Skip the pictures, and retype the data below in full, exactly.
= = =
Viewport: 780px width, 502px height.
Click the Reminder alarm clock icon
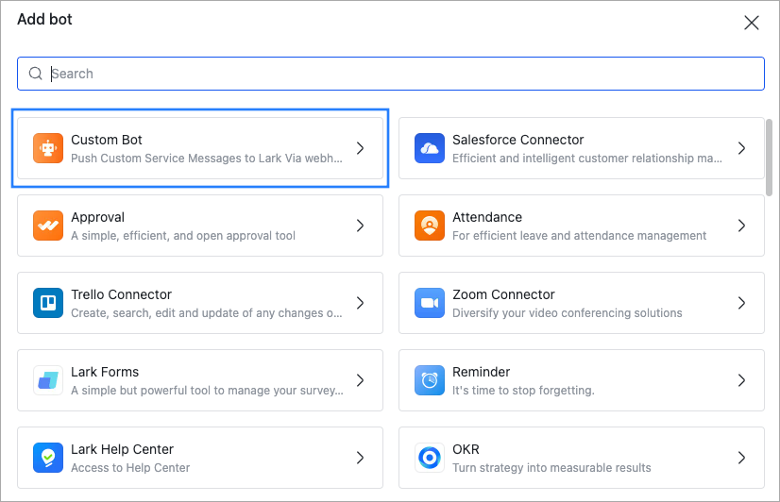430,380
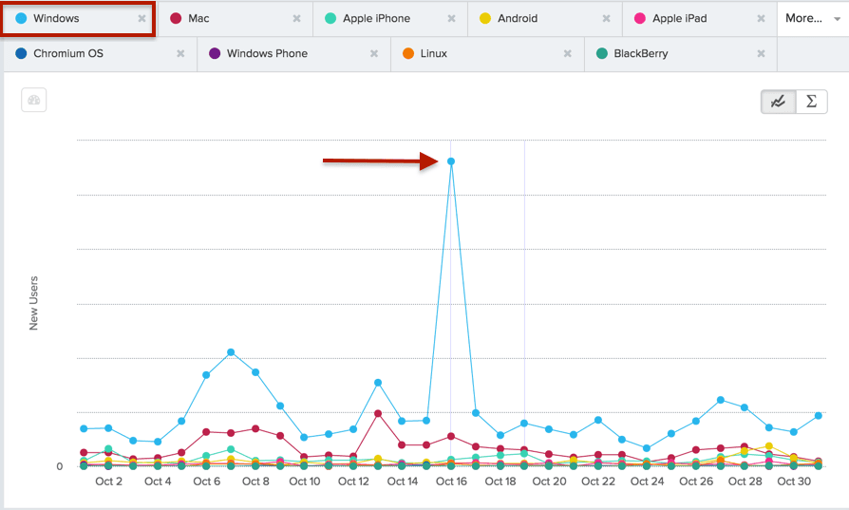
Task: Remove the Chromium OS segment
Action: click(180, 54)
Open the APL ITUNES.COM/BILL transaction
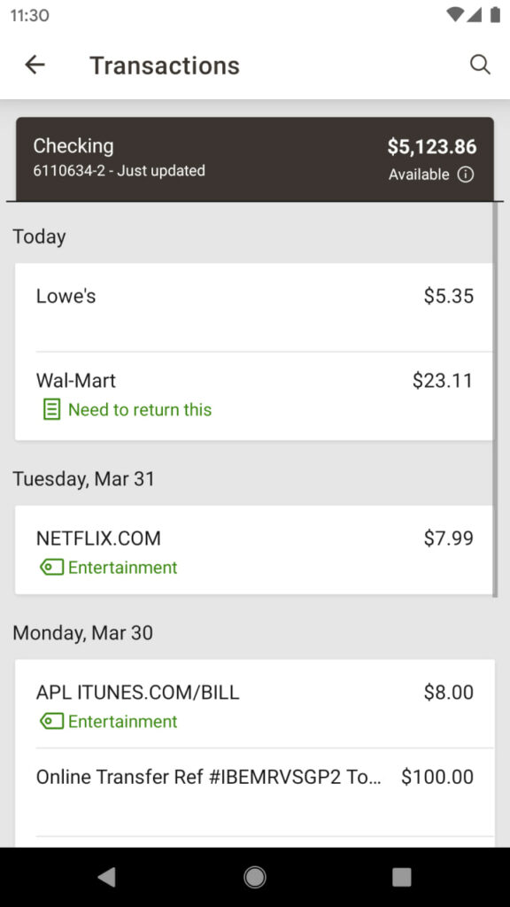 tap(254, 704)
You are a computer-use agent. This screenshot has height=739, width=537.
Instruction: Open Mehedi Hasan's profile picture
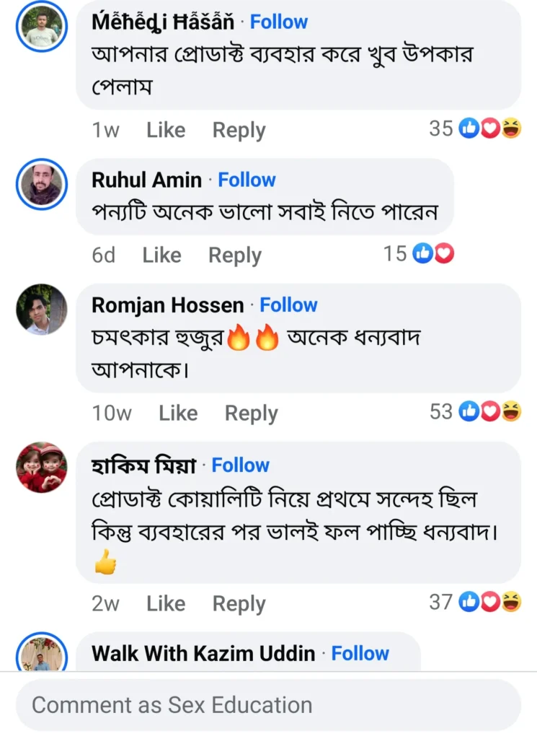[x=41, y=27]
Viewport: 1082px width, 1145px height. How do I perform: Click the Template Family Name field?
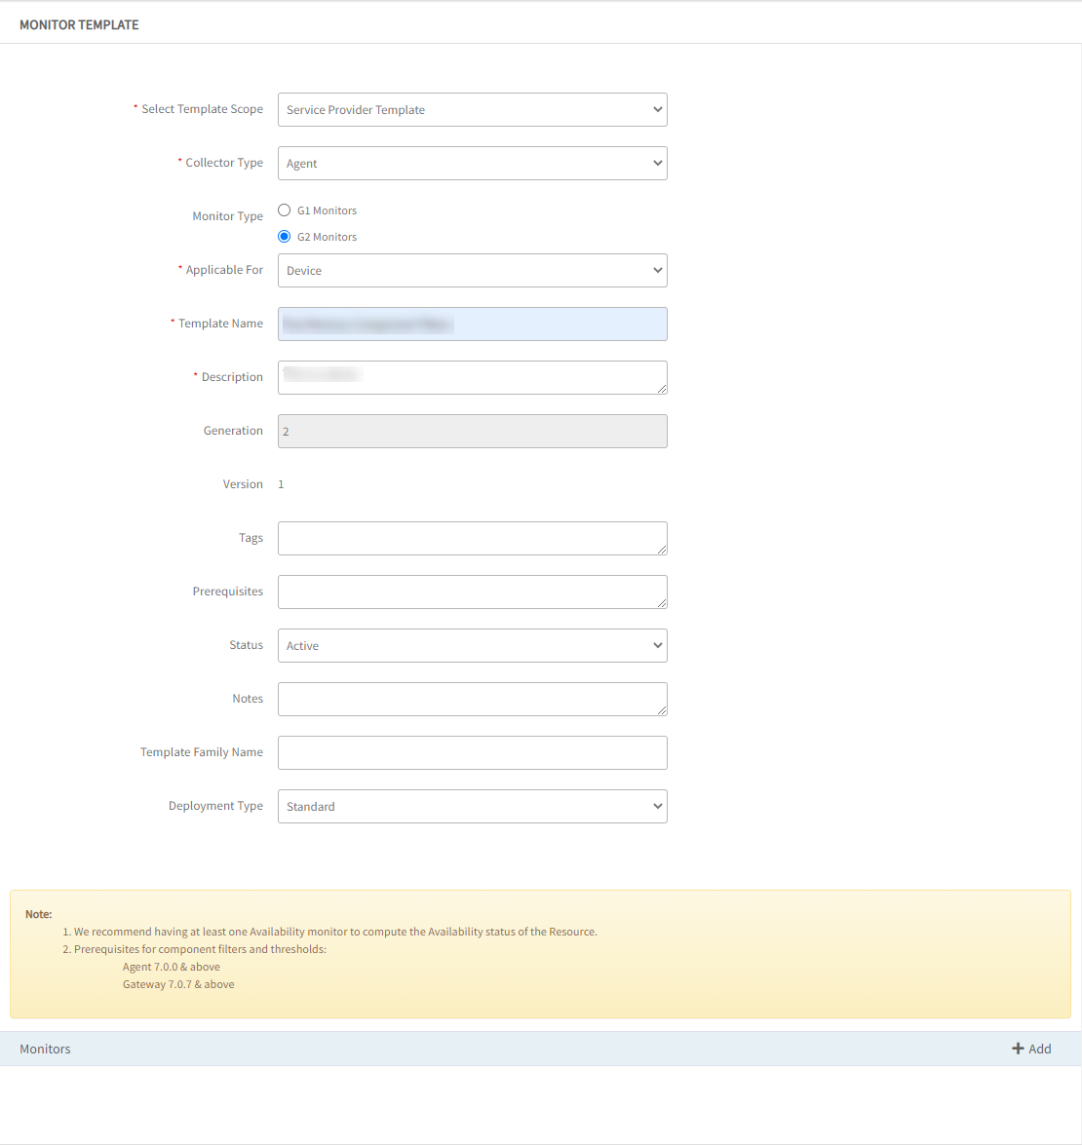click(472, 752)
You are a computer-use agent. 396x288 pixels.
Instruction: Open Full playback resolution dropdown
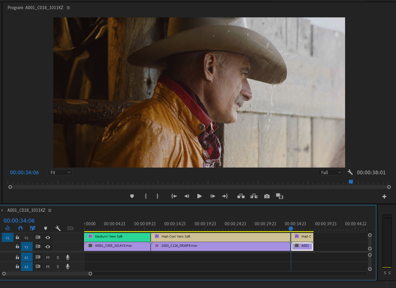pyautogui.click(x=330, y=172)
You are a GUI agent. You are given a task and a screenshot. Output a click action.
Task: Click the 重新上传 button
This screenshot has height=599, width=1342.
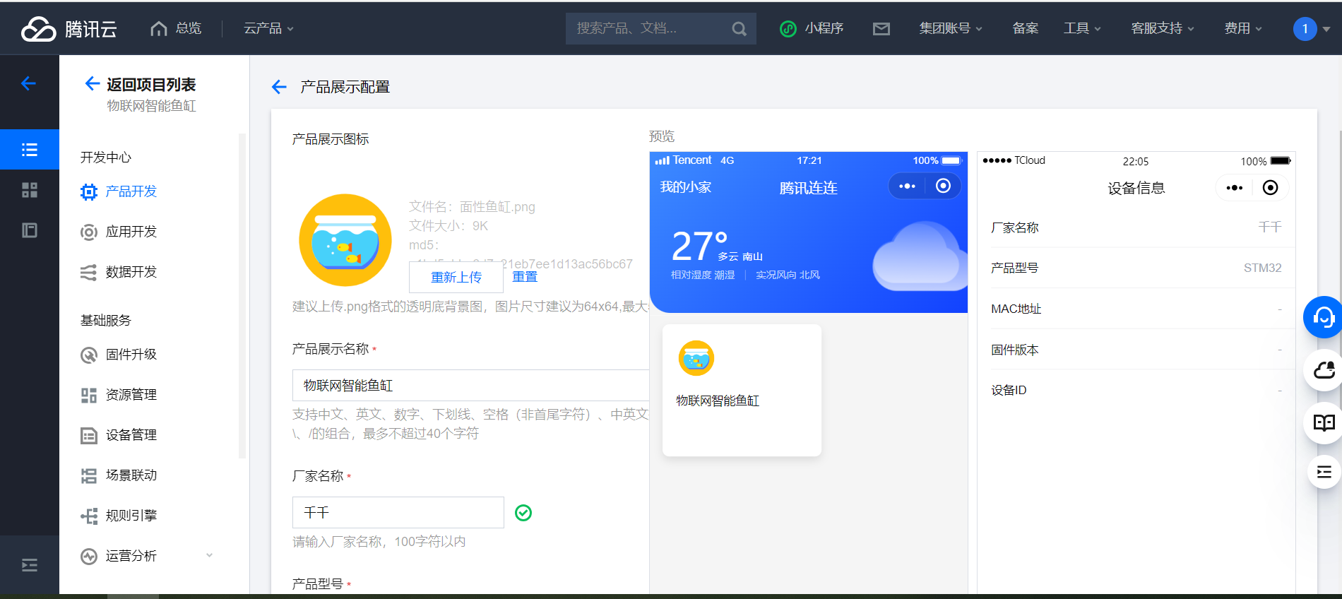(x=456, y=277)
= = =
■ ANSWER BOX:
Viewport: 780px width, 502px height.
Click the Reminder alarm clock icon
430,380
Task: Remove the Chromium OS segment
Action: click(180, 54)
Open the APL ITUNES.COM/BILL transaction
 tap(254, 704)
You are a computer-use agent. This screenshot has height=739, width=537.
Instruction: Open Mehedi Hasan's profile picture
[x=41, y=27]
Viewport: 1082px width, 1145px height. How do I perform: Click the Template Family Name field?
click(472, 752)
You are a computer-use agent. 396x288 pixels.
Instruction: Open Full playback resolution dropdown
pyautogui.click(x=330, y=172)
You are a GUI agent. You are given a task and a screenshot. Output a click action.
Task: Click the 重新上传 button
This screenshot has height=599, width=1342.
(x=456, y=277)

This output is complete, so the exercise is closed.